====== DATA SHOWN

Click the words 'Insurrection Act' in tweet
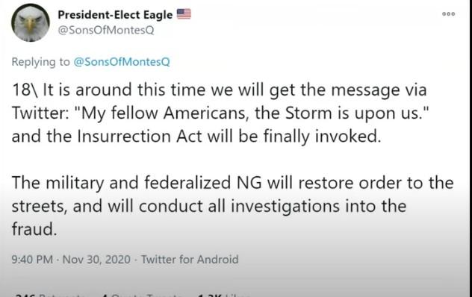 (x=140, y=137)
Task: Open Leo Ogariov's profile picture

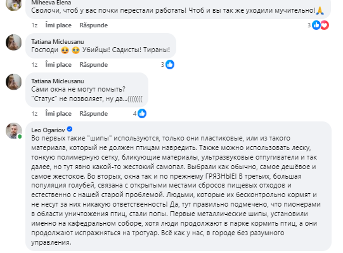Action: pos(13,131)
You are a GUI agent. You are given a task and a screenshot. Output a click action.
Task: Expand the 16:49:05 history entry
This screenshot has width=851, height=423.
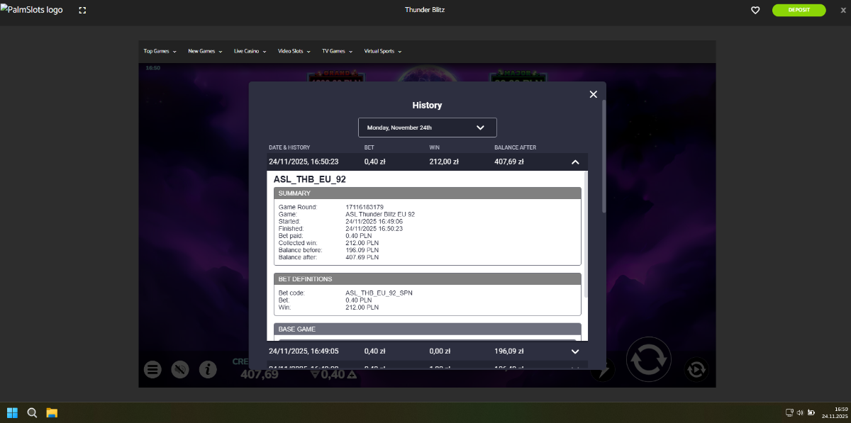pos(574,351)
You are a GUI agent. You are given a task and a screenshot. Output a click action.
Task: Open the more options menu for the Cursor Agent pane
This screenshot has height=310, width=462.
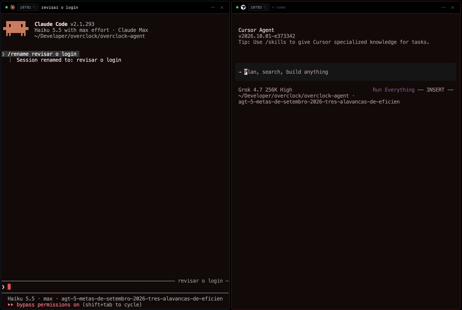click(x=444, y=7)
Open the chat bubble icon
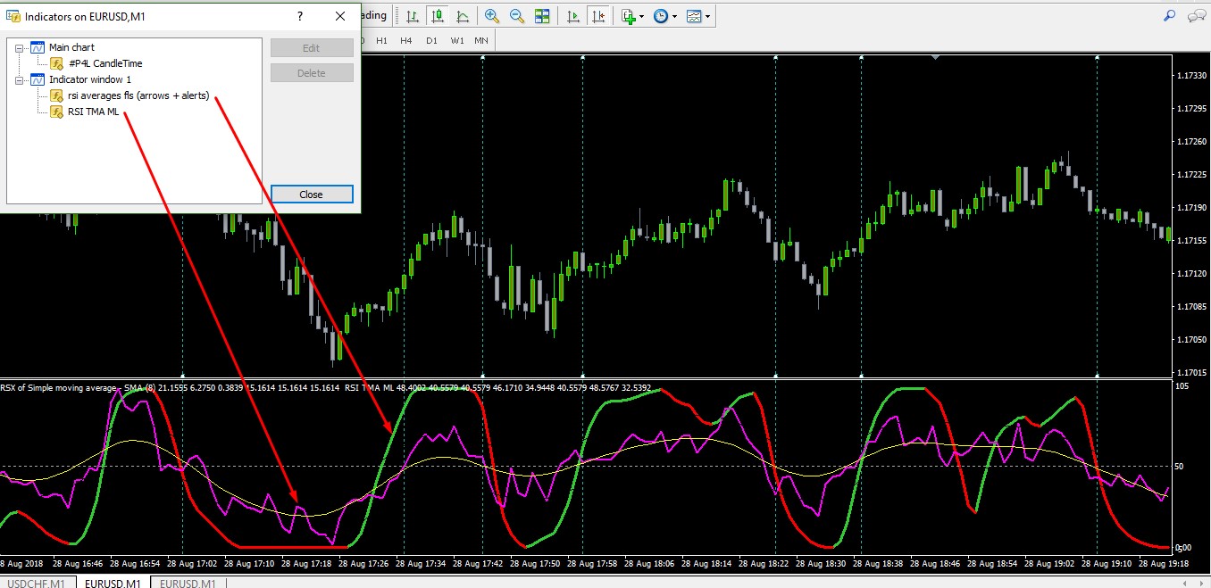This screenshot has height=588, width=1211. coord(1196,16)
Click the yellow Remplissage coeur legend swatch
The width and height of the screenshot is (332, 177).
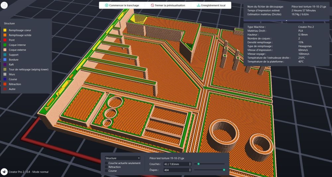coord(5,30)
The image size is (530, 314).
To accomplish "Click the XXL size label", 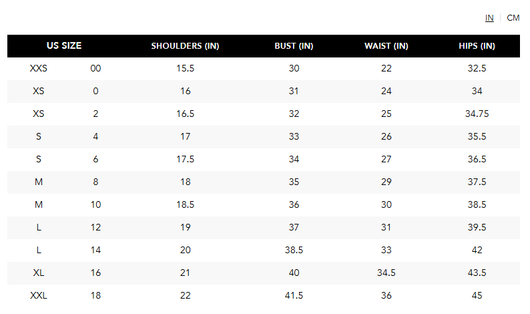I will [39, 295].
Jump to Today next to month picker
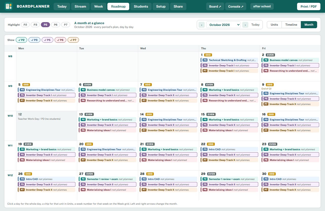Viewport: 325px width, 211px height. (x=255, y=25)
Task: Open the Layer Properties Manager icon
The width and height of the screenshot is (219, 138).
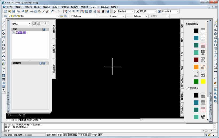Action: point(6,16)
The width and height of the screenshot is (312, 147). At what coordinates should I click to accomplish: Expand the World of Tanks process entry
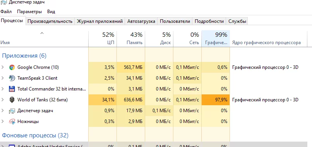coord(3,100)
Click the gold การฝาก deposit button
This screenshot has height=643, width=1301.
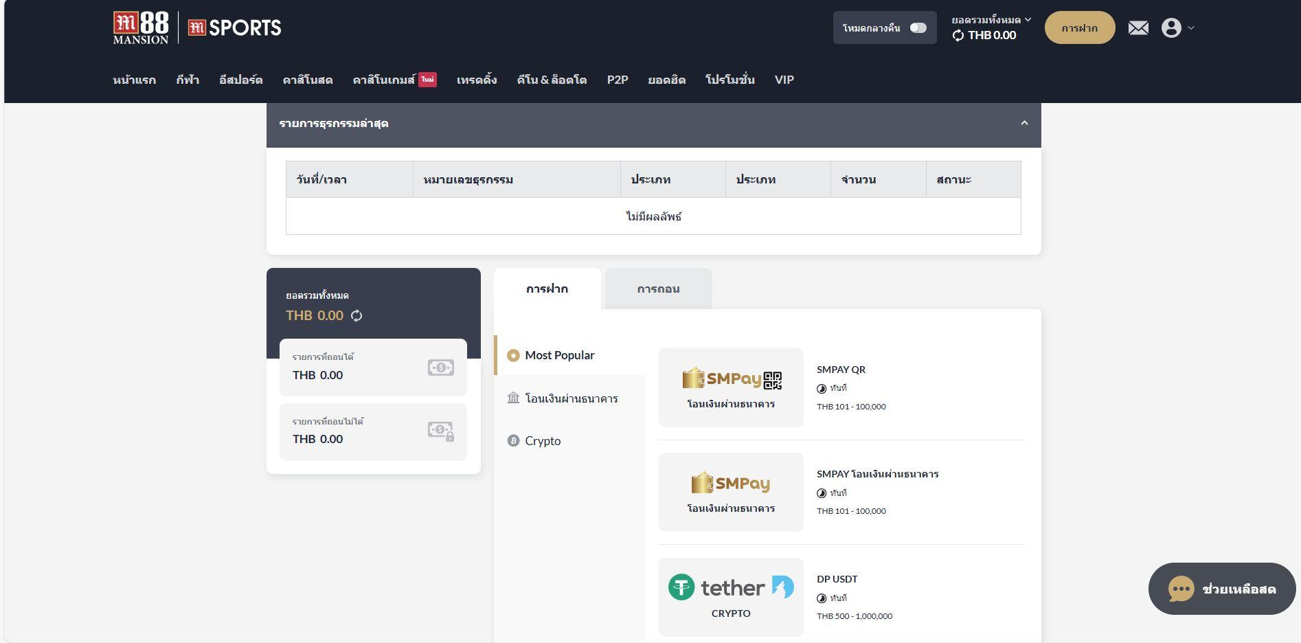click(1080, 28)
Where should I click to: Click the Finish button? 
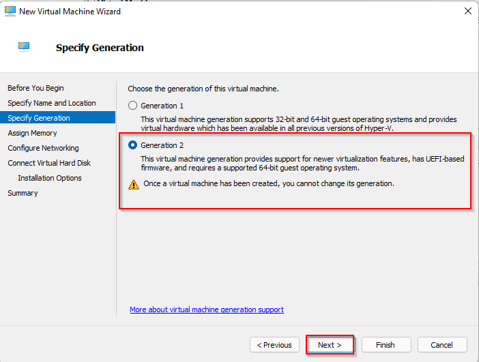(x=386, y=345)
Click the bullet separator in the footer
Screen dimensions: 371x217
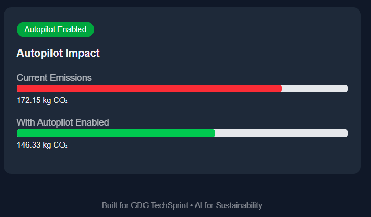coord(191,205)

============

TASK INSTRUCTIONS: Exactly those lines that run from the line holding "Click the gold การฝาก deposit button" to the end of the listing above, both included, are to be reproduced, with pictures left out.

ANSWER BELOW:
Click the gold การฝาก deposit button
This screenshot has height=643, width=1301.
click(1080, 28)
Where should I click to: Click the Finish button? 
(x=386, y=345)
Click the bullet separator in the footer
Screen dimensions: 371x217
coord(191,205)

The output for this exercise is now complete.